Уже через месяц-полтора наш герой почувствовал себя в полной своей тарелке. “В присутствие” он отправлялся, как на парад, в единственном приличном костюме с галстуком, с объемистой общей тетрадью в сумке. Садился на свое рабочее место и, побалагурив с девчатами, принимался за написание романа. Сотрудницы, занятые своими бесконечными женскими делами и заботами, на то, что он там черкает, внимания особого не обращали, да и кому какое дело есть…
Иногда он отвлекался, чтобы добродушно поворчать на тему, что туризм есть верхоглядство и сбивание с толку подростков, рекомендовал переименовать ОблДЭС в бюро путешествий или на что-нибудь благозвучное в этом роде.
Услышав словесную перепалку, выходил шеф, средних лет мужчина, с солидными манерами. “Кандидат наук… Головко” — было написано у него на дверной табличке. Вступал в полемику с Александром Сергеичем, доказывал ему обратное, что туризм есть детский вид спорта, созданный с дальним государственным прицелом, и посягать на него, значит, не уважать основы самого государства… “А подрывать их вам никто не позволит!” — заключал он.
Александр Сергеич, войдя в кураж, крыл в ответ пространными цитатами из Маркса… Неподъемный для рядового ума “Капитал” большинство правоверных партийцев, конечно же, не читали, и сконфуженный кандидат наук убегал через дорогу пить пиво или закрывался до конца дня у себя в кабинете…
Страна между тем переживала нелегкие времена, попросту говоря — “шла вразнос”. Это уже понимали почти все, старая, потрепанная идеология изживала свой век, ничего не оставляя взамен. Особенно заметными были идейный разброд и шатания в литературной среде. И Александр Сергеич, не теряя
времени даром, проявлял завидную активность. Обрастал единомышленниками, или “заединщиками”, как их тогда называли, заводил нужные знакомства и восстанавливал старые связи как в Москве, так и в провинциях, съездил, например, на поклон к Астафьеву в самую Вологду. Всерьез готовился к окололитературным “битвам”, которые, чувствовалось, в скором времени не заставят себя ждать…
— Маркса надо было читать, а не… Емельку… Пугача, — злорадствовал он, многозначительно кивая мне на портреты вождя мирового пролетариата.
За два с половиной года нашего совместного “местоблюстительства” на тихой улочке им.
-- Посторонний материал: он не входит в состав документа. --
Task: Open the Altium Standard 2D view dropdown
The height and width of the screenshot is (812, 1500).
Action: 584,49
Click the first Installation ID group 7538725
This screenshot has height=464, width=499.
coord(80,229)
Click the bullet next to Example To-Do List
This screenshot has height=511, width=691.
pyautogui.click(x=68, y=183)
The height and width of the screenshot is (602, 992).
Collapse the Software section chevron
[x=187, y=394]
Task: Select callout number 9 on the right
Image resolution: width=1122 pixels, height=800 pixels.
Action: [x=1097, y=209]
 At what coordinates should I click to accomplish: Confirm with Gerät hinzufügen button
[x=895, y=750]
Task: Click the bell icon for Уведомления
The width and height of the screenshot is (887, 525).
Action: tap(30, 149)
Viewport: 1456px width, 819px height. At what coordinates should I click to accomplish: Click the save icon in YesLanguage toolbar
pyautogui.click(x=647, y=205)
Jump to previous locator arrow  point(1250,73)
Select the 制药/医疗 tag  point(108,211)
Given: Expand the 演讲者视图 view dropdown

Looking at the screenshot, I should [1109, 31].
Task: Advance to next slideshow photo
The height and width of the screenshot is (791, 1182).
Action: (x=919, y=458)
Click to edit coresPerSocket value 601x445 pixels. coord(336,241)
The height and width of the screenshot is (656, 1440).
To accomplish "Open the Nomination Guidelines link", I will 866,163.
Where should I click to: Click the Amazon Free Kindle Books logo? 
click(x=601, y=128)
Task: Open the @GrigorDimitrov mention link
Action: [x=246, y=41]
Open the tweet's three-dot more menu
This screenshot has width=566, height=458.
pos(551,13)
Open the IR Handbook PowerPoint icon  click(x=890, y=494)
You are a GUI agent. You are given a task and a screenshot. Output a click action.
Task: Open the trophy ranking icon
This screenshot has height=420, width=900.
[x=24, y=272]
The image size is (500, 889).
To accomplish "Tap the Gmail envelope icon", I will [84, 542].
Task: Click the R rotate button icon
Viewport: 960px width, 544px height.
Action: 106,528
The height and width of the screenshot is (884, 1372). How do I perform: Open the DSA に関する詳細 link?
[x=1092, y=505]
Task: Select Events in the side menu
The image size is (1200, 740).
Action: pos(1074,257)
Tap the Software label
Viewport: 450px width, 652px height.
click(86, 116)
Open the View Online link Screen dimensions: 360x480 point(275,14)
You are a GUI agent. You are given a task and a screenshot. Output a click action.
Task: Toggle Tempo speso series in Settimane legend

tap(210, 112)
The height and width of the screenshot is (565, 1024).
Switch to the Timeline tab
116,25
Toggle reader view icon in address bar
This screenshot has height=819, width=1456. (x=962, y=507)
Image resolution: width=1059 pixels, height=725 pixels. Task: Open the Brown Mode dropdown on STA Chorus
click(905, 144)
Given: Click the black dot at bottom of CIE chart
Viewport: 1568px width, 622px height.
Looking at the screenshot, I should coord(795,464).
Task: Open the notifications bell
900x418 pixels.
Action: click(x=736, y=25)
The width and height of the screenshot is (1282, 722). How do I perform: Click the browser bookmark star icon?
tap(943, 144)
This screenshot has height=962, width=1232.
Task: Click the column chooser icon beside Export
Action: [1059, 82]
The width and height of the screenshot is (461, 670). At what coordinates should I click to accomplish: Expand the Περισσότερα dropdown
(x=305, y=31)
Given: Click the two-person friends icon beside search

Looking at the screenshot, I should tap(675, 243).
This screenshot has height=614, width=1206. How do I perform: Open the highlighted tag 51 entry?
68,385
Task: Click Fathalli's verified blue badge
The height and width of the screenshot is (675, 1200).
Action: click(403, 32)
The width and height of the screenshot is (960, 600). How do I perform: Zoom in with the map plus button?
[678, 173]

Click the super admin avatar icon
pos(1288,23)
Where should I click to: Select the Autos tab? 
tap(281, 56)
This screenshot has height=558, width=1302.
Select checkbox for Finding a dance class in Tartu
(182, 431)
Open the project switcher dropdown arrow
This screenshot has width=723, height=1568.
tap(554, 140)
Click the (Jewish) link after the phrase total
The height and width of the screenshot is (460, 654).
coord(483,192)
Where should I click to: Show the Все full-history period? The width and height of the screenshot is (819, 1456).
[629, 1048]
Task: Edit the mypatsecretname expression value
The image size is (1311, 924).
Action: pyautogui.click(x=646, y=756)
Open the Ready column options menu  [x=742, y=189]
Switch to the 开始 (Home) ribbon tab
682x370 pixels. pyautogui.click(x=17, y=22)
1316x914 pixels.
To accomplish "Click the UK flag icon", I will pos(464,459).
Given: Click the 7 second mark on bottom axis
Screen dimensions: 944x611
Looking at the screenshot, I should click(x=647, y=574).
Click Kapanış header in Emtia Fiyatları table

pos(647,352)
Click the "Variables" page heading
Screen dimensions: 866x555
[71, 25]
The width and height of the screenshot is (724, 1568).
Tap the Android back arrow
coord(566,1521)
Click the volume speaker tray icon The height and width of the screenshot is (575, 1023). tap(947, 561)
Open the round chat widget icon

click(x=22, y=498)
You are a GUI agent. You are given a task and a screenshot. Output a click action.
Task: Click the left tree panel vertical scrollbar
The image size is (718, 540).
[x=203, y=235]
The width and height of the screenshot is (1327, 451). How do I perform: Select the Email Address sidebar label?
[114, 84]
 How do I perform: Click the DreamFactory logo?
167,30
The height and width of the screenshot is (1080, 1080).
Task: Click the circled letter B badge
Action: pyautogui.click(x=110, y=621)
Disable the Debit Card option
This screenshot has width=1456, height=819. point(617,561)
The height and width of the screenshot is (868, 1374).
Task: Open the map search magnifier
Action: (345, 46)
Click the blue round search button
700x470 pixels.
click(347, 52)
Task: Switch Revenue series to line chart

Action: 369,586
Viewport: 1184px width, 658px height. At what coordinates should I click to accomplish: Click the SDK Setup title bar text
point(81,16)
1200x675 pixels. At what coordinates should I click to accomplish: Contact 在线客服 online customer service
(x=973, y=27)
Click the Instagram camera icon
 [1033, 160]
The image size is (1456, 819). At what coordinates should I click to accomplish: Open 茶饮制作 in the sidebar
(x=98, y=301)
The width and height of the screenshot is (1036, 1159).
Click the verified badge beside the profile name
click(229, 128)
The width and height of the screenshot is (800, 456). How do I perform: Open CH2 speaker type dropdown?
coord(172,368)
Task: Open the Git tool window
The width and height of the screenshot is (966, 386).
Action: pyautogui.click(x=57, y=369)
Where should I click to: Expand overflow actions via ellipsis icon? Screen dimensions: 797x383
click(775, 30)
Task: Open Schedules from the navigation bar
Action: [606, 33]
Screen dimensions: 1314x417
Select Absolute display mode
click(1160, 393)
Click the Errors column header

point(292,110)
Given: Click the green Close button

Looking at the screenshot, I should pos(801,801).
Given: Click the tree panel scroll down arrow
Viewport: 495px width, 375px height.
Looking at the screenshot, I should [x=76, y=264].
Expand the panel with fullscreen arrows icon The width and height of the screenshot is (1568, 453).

Гризодубовой мы не озлились промеж себя, не поссорились, не разодрались и, как утверждал Василий, крупный специалист по космосу, вполне могли бы всем экипажем слетать на недальнюю планету.
За это время Александр Сергеич тюкал, тюкал и настучал объемистый (тысяча страниц) роман с кокетливо-славянофильским названием “Житие”.
Каюсь, романа я не смог осилить по ряду причин, перепоручил чтение рукописи Васе, который очень и очень хвалил его и от моего и от своего имени.
Помню только, что преобладали в том романе пространные сюжеты, донкихотствующие герои и люди с российскими странностями — кто без них? Куда-то и зачем-то они стремились, а в общем, как мне показалось, просто лодырничали, сидя за рюмкой водки, и наговаривая при этом многостраничные монологи. Вот что значит отсутствие романного мышления, в котором не раз уличал меня Александр Сергеич.
“Роман для неспешного и уединенного чтения”, — говорил его автор.
Прости, Саша, но у меня никогда не было ни времени, ни уединения, чтобы прочесть твой роман.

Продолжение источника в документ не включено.